Однако ответ не заставил себя ждать. В направлении, противоположном тому, что я ожидал, появились три всадника. Два из них были одеты в немецкие шлемы, а тот, что посередине, – в русскую фуражку. Они увидели меня, а в моем кармане лежали бумаги, завизированные ЧК для военной территории. Моя песенка была спета, разве что…
Я поздоровался первым, эстонец мне ответил, широко улыбаясь: «Есть ли здесь красные?», – он говорил как «белый». «Красные?» – переспросил с тревогой Владимир и подумал, что его час настал. Двое солдат практически касались его лица стволами своих винтовок. «Я никого не видел!» – ответил он. Это было уже лучше. Всадники удалились рысцой.

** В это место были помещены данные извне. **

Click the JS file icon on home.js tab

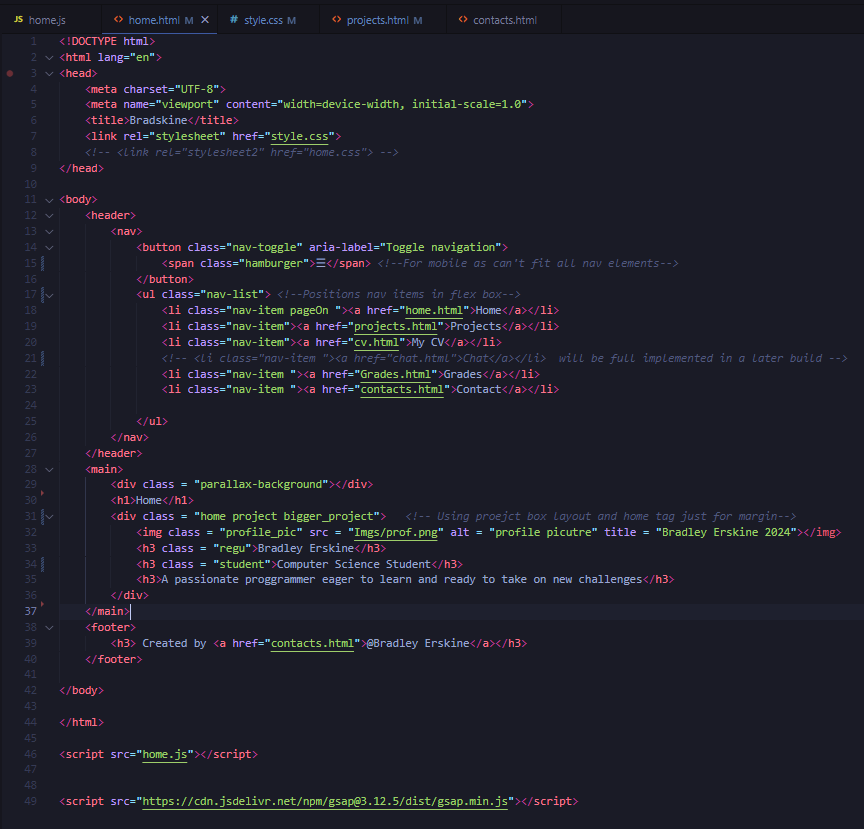point(18,20)
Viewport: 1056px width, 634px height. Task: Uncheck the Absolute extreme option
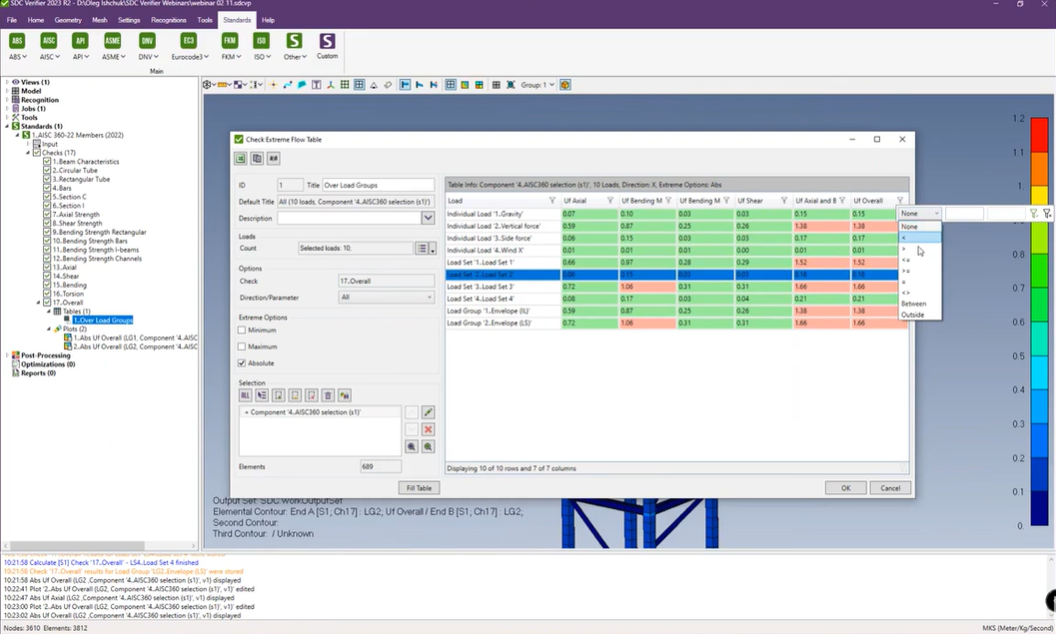pos(240,365)
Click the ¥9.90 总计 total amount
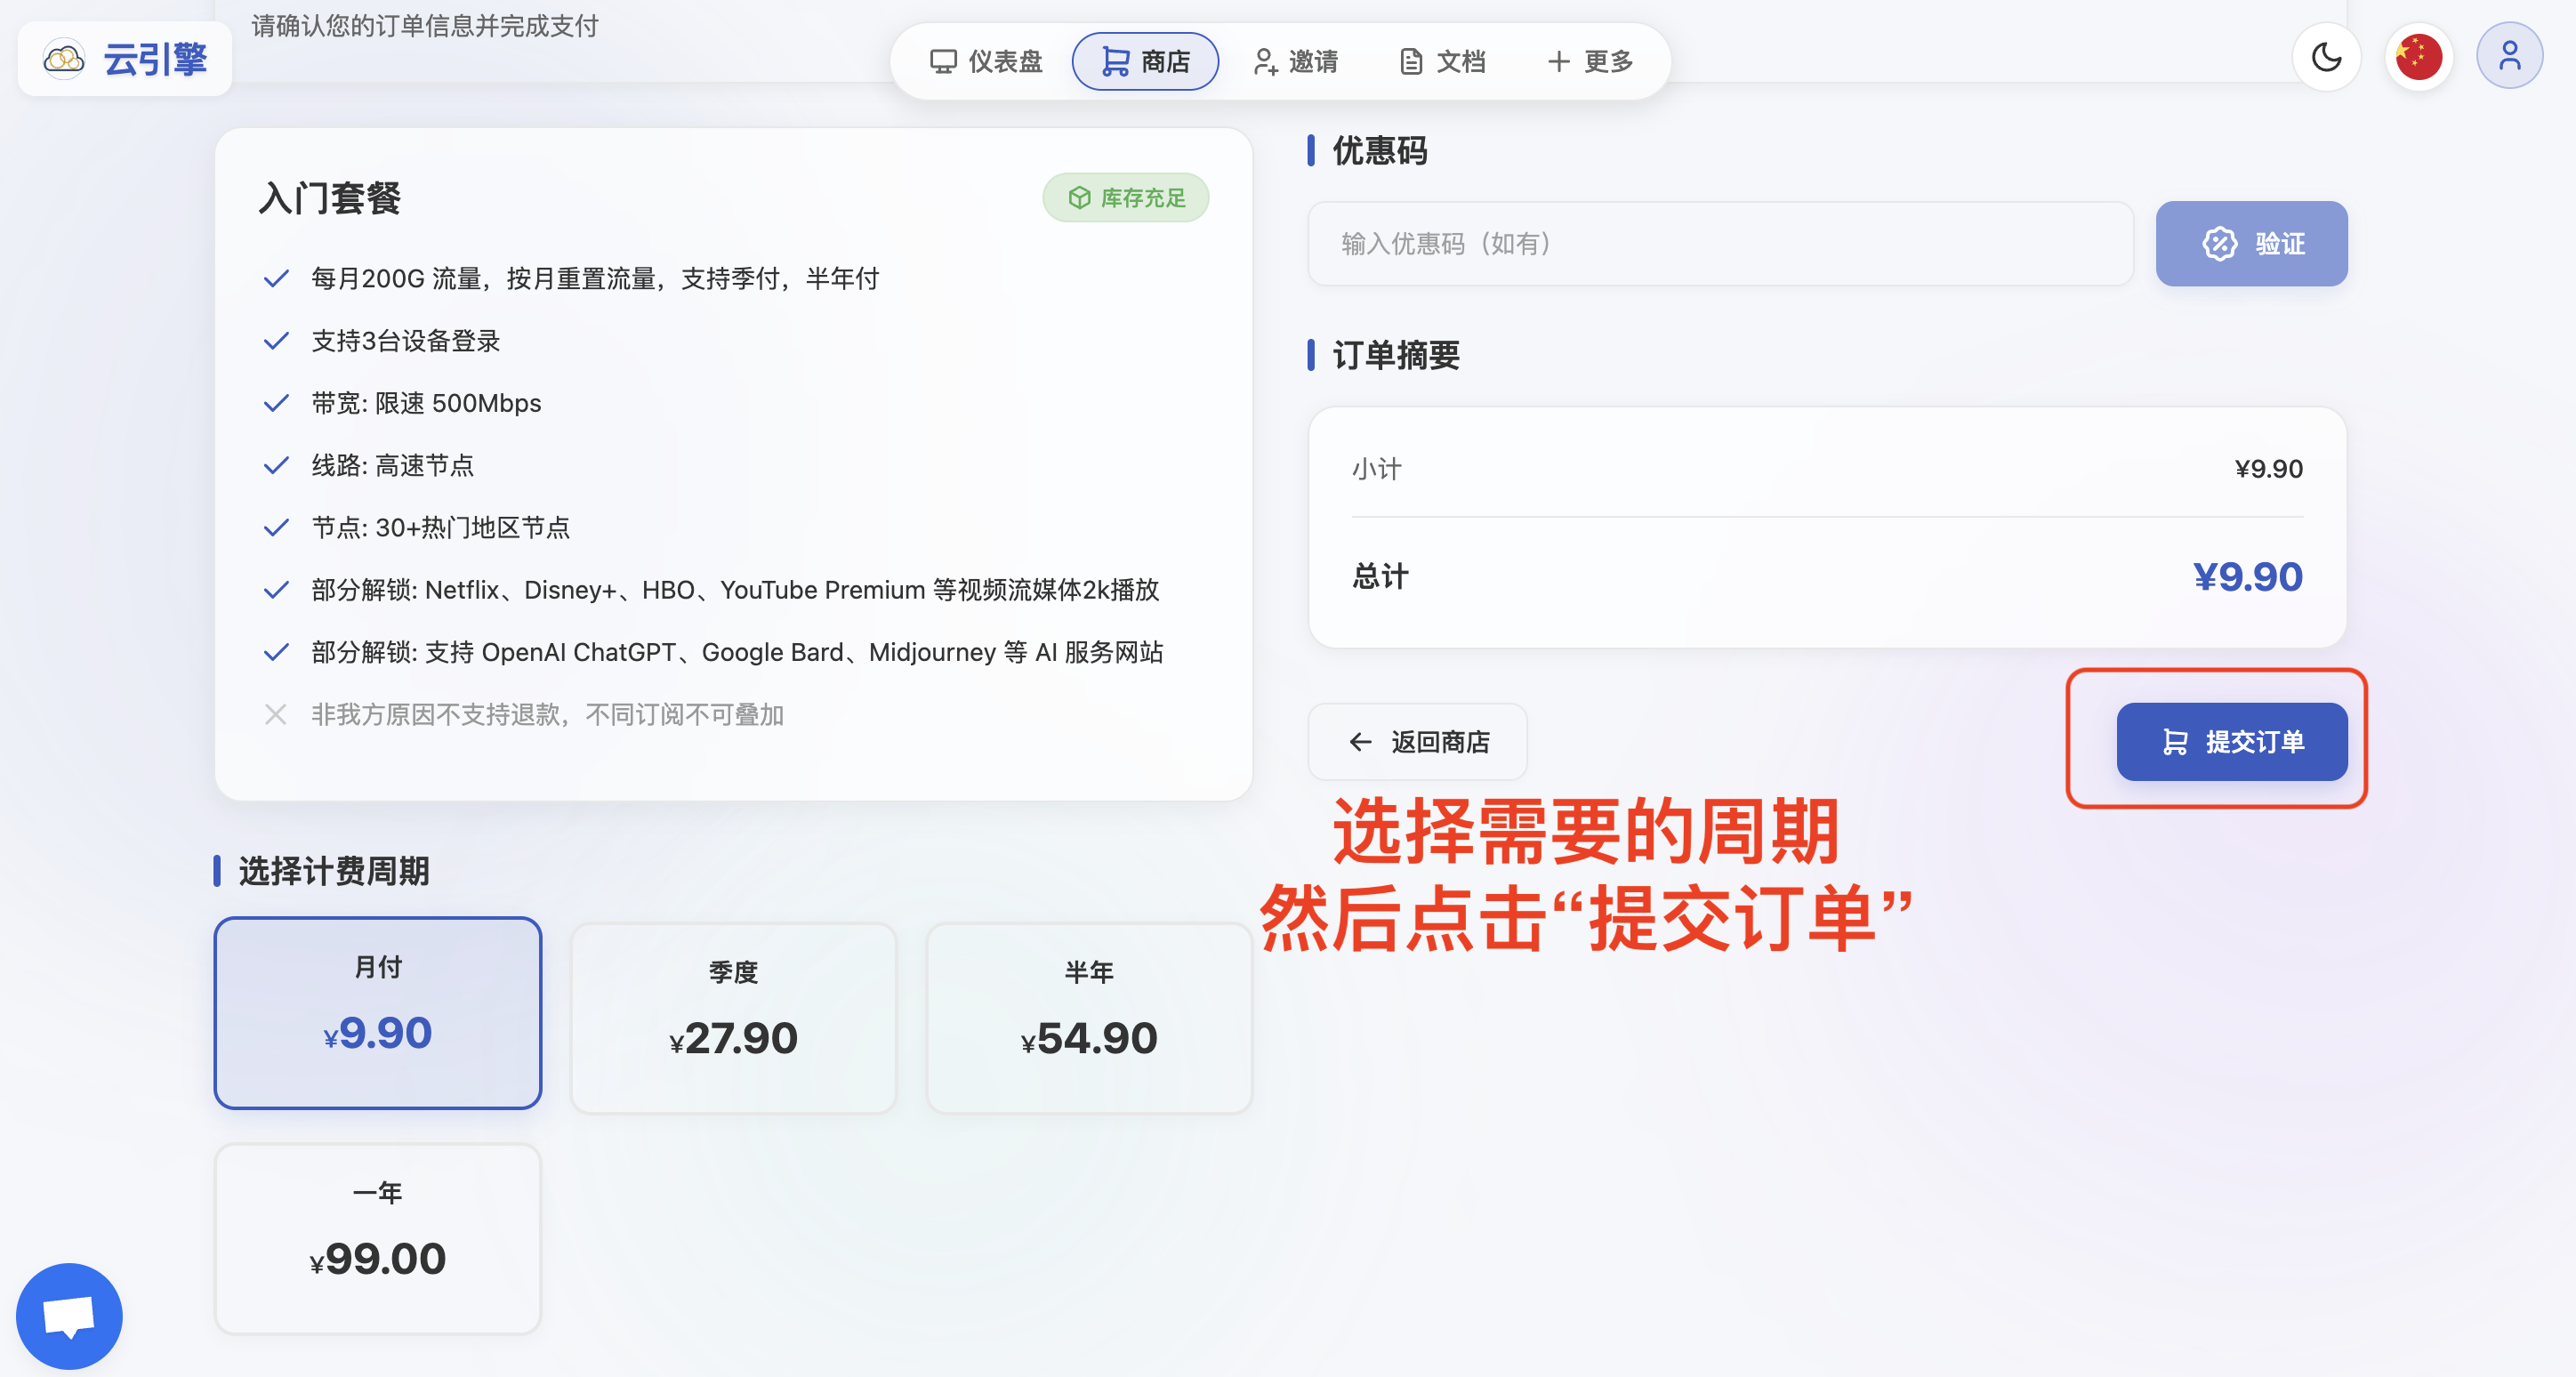The height and width of the screenshot is (1377, 2576). (x=2247, y=577)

Владимир быстро вернулся к приютивших его хозяевам. Он писал: «Я только присоединился к своим новым латышским друзьям, когда в деревню вошел большой патруль». За эстонским авангардом последовала большая группа, затем пришли основные войска, частично состоявшие из эстонцев, и, наконец, группа русских офицеров и студентов. Вошли вооруженные латыши, спросили на русском, нет ли спрятанных военных или оружия. Латыш смотрел пристально на меня. Я вспомнил тогда рекомендации одного из командиров, который слыл самым хитрым среди всех. «Всегда нужно говорить правду. Дураки этому не поверят, а умные от этого растеряются, так ты выиграешь время для действия». Но мне было уже поздно говорить правду. Латыш призвал меня отправиться на следующий день к местному эстонскому коменданту, потому что никто не имел права выехать за пределы деревни без его разрешения, а раньше следующего дня выдать его было нельзя. Как только отряд ушел, на улицах внезапно появилась группа странных солдат, очень хорошо одетых, вооруженных блестящим сложным оружием. Это были «нордические» добровольцы, будущие товарищи Гиммлера и Квислинга, их крестные. Моё беспокойство возросло с прибытием этих монстров».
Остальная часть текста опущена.